## GIVEN REQUEST
Pull out every line in the entries below that contains the word "Choose", and copy each such line unchanged.

## INFORMATION PROVIDED

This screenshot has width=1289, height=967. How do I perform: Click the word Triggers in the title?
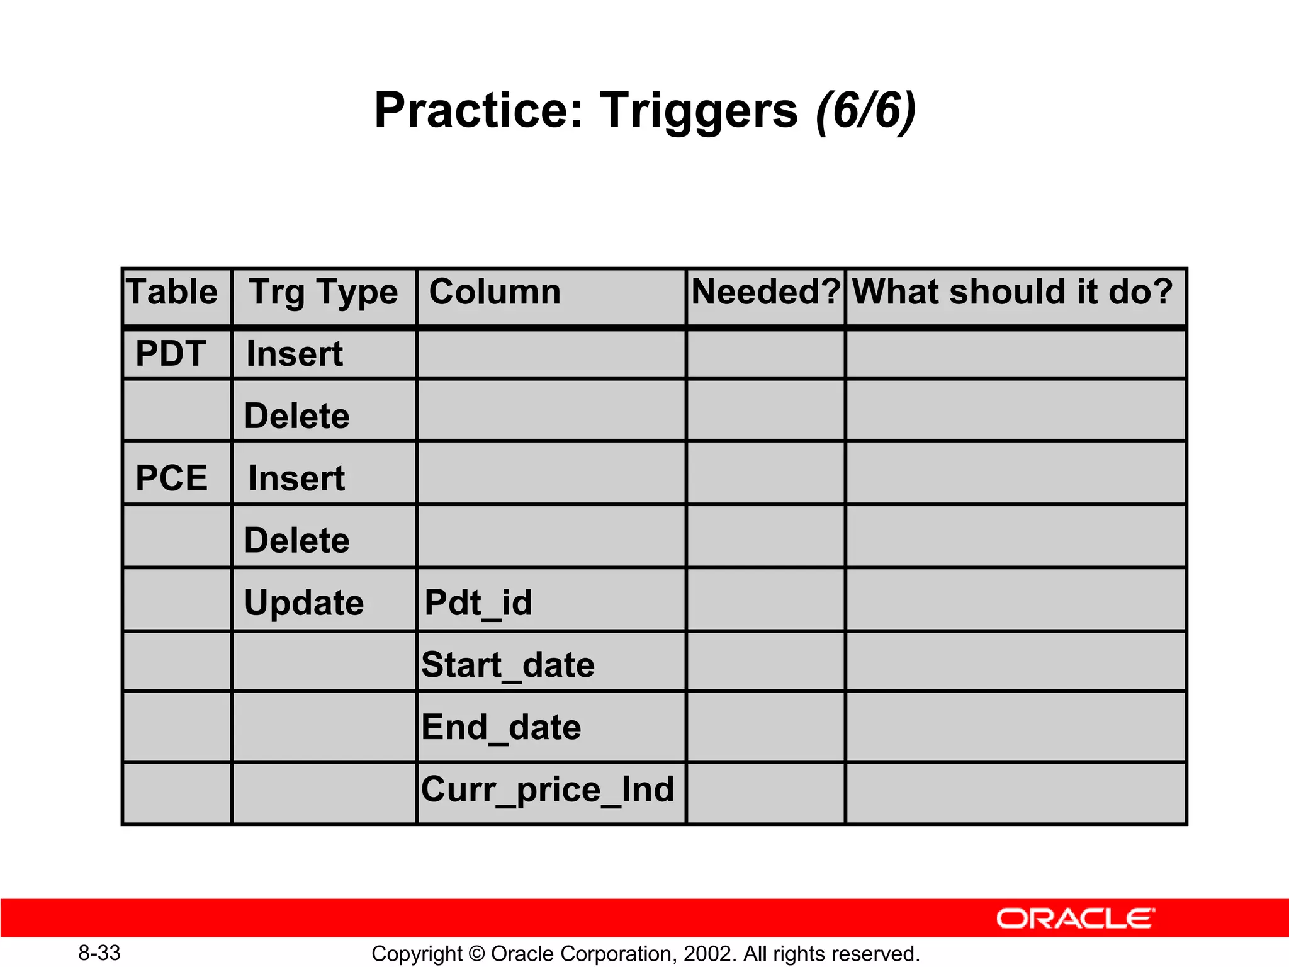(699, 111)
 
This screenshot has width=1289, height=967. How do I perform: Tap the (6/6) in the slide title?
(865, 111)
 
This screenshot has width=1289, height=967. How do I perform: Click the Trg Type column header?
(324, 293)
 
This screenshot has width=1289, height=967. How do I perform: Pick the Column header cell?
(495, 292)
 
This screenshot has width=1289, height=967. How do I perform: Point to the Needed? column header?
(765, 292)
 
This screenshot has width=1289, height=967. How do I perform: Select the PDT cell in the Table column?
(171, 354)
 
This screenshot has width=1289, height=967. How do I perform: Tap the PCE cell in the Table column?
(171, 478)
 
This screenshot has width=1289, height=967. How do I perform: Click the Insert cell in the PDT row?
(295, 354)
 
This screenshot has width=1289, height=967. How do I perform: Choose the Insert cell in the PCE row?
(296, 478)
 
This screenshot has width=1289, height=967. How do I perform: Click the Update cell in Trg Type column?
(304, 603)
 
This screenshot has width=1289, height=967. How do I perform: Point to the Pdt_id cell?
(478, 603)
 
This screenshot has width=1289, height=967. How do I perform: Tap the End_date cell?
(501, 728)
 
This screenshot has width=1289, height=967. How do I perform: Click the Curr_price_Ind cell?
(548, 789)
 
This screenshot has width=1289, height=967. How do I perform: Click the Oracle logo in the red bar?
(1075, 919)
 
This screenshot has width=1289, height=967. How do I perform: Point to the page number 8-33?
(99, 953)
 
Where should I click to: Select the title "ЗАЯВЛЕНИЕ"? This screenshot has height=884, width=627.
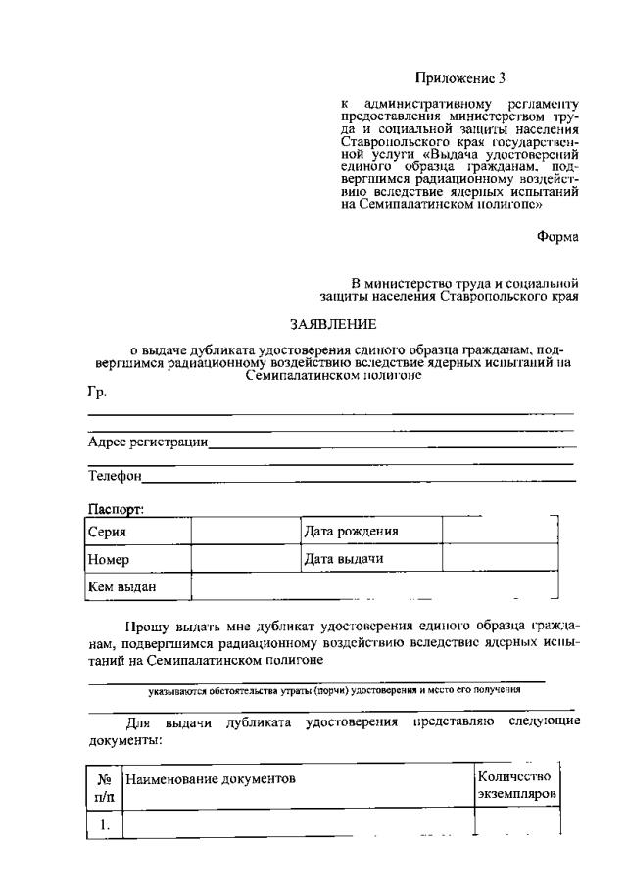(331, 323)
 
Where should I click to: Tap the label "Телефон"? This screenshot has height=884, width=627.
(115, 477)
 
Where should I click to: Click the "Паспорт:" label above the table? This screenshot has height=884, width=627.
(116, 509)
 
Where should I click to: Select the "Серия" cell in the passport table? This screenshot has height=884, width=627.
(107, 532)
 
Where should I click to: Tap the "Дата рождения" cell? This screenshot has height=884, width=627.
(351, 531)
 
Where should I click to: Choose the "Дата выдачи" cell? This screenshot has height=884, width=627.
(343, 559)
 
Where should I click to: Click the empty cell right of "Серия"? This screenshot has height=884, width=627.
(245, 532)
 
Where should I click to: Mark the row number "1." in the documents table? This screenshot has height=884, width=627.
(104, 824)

--

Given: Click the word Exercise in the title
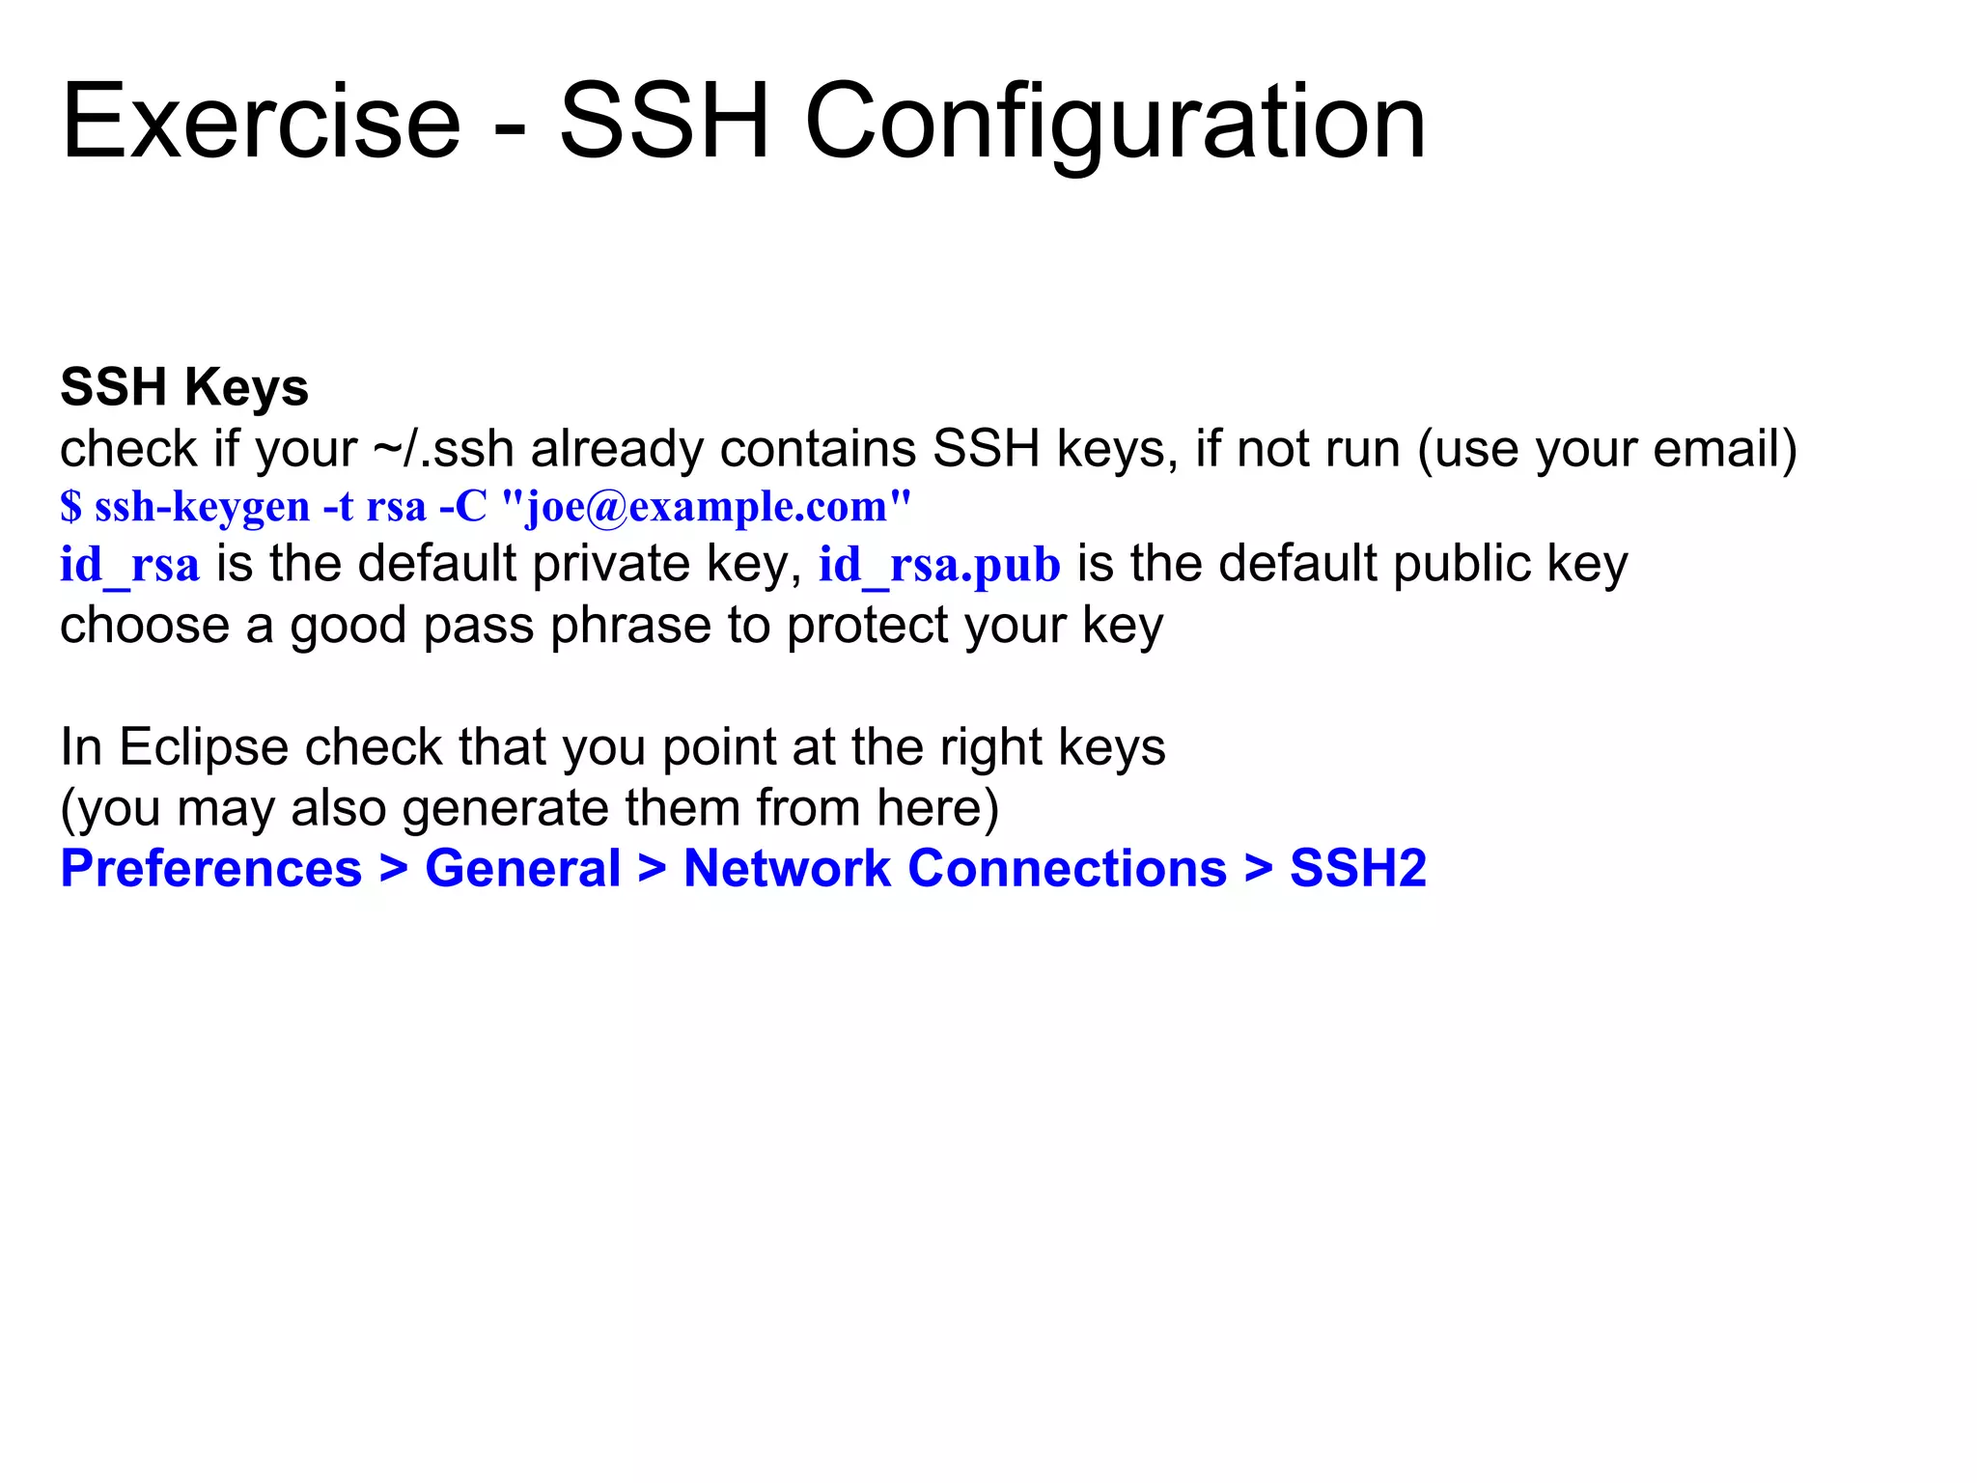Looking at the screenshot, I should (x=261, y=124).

...

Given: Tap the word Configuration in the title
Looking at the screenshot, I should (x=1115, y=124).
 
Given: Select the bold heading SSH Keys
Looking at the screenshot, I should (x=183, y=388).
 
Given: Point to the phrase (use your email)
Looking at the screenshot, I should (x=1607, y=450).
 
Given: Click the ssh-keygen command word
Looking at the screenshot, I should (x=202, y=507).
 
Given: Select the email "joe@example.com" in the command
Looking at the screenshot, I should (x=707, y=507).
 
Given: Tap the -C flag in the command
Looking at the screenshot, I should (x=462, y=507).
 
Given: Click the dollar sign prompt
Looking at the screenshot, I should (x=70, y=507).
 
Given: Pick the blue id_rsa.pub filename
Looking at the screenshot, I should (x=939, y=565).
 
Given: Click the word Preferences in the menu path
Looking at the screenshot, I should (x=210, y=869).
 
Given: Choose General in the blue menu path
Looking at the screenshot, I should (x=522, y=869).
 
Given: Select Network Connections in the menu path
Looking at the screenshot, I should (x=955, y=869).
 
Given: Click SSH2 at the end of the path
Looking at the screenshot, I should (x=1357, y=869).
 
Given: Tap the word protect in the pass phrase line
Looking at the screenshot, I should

## RIGHT ANSWER
This screenshot has width=1289, height=967. How do I perform: Choose the Insert cell in the PCE row?
Where should I click to: Choose the "Дата выдачи" cell? This screenshot has height=884, width=627.
Given: Choose General in the blue menu path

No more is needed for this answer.